**PROVIDED MATERIAL:**
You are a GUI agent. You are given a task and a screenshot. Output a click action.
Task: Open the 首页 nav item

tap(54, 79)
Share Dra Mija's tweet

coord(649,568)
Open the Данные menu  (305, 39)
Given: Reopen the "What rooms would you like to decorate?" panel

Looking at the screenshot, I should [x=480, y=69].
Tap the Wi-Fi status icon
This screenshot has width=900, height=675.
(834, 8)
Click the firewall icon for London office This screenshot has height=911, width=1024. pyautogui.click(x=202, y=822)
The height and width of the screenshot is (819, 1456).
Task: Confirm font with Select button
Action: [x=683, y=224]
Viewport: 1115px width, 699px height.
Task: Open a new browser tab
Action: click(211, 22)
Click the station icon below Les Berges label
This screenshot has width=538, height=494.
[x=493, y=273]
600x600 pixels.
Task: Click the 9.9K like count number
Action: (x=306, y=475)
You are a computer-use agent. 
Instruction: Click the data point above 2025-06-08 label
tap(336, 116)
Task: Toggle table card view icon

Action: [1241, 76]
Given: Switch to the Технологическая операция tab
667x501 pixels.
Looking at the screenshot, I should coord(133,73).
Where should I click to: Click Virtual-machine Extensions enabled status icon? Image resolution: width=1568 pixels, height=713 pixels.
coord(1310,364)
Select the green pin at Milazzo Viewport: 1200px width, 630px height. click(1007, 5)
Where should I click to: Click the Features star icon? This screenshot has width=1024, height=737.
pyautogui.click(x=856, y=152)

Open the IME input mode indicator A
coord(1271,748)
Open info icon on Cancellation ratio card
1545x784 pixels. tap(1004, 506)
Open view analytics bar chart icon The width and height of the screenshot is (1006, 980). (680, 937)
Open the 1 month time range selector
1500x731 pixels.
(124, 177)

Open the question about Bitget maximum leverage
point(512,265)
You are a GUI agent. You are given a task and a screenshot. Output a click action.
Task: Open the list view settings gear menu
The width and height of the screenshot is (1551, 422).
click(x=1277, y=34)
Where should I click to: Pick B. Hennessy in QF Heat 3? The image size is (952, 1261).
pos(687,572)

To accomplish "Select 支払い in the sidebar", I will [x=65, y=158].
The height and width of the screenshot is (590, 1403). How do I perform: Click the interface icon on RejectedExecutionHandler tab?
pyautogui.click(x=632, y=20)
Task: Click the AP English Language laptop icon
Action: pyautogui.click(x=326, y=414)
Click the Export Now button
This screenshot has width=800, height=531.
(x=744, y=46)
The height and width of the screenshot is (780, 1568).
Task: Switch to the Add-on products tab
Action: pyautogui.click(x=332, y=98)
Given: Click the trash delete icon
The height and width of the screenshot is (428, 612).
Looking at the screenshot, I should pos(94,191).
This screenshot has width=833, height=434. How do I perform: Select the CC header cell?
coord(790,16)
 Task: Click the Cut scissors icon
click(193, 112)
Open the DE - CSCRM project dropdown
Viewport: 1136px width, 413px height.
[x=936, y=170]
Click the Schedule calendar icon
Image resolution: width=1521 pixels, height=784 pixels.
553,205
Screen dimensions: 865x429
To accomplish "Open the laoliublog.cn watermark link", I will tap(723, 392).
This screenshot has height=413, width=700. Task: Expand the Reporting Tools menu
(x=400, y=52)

**WORK ITEM:**
Exactly as they appear above, transcribe the records in full.

**TASK RESULT:**
You are a GUI agent. You are given a task and a screenshot. Output a click action.
Task: Open the 首页 nav item

tap(54, 79)
Share Dra Mija's tweet

coord(649,568)
Open the Данные menu  (305, 39)
Given: Reopen the "What rooms would you like to decorate?" panel

Looking at the screenshot, I should [x=480, y=69].
Tap the Wi-Fi status icon
This screenshot has width=900, height=675.
(834, 8)
Click the firewall icon for London office This screenshot has height=911, width=1024. pyautogui.click(x=202, y=822)
The height and width of the screenshot is (819, 1456).
Task: Confirm font with Select button
Action: [x=683, y=224]
Viewport: 1115px width, 699px height.
Task: Open a new browser tab
Action: click(211, 22)
Click the station icon below Les Berges label
This screenshot has width=538, height=494.
[x=493, y=273]
600x600 pixels.
Task: Click the 9.9K like count number
Action: (x=306, y=475)
You are a computer-use agent. 
Instruction: Click the data point above 2025-06-08 label
tap(336, 116)
Task: Toggle table card view icon

Action: [1241, 76]
Given: Switch to the Технологическая операция tab
667x501 pixels.
Looking at the screenshot, I should coord(133,73).
Where should I click to: Click Virtual-machine Extensions enabled status icon? Image resolution: width=1568 pixels, height=713 pixels.
coord(1310,364)
Select the green pin at Milazzo Viewport: 1200px width, 630px height. click(1007, 5)
Where should I click to: Click the Features star icon? This screenshot has width=1024, height=737.
pyautogui.click(x=856, y=152)

Open the IME input mode indicator A
coord(1271,748)
Open info icon on Cancellation ratio card
1545x784 pixels. tap(1004, 506)
Open view analytics bar chart icon The width and height of the screenshot is (1006, 980). (680, 937)
Open the 1 month time range selector
1500x731 pixels.
(124, 177)

Open the question about Bitget maximum leverage
point(512,265)
You are a GUI agent. You are given a task and a screenshot. Output a click action.
Task: Open the list view settings gear menu
The width and height of the screenshot is (1551, 422).
click(x=1277, y=34)
Where should I click to: Pick B. Hennessy in QF Heat 3? The image size is (952, 1261).
pos(687,572)

To accomplish "Select 支払い in the sidebar", I will [x=65, y=158].
The height and width of the screenshot is (590, 1403). How do I perform: Click the interface icon on RejectedExecutionHandler tab?
pyautogui.click(x=632, y=20)
Task: Click the AP English Language laptop icon
Action: pyautogui.click(x=326, y=414)
Click the Export Now button
This screenshot has width=800, height=531.
(x=744, y=46)
The height and width of the screenshot is (780, 1568).
Task: Switch to the Add-on products tab
Action: pyautogui.click(x=332, y=98)
Given: Click the trash delete icon
The height and width of the screenshot is (428, 612).
Looking at the screenshot, I should pos(94,191).
This screenshot has width=833, height=434. How do I perform: Select the CC header cell?
coord(790,16)
 Task: Click the Cut scissors icon
click(193, 112)
Open the DE - CSCRM project dropdown
Viewport: 1136px width, 413px height.
[x=936, y=170]
Click the Schedule calendar icon
Image resolution: width=1521 pixels, height=784 pixels.
553,205
Screen dimensions: 865x429
To accomplish "Open the laoliublog.cn watermark link", I will tap(723, 392).
This screenshot has height=413, width=700. Task: Expand the Reporting Tools menu
(x=400, y=52)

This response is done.